Entries for locating words and elements

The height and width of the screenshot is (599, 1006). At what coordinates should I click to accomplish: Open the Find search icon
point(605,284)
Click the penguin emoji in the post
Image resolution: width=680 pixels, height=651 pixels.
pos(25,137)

Exercise task: Rewrite every item, substituting "magnifier icon" for "search icon" and leaving everything else unchanged.

Exercise result:
The height and width of the screenshot is (599, 1006). At what coordinates should I click to accomplish: Open the Find magnifier icon
point(605,284)
Click the penguin emoji in the post
Image resolution: width=680 pixels, height=651 pixels.
pos(25,137)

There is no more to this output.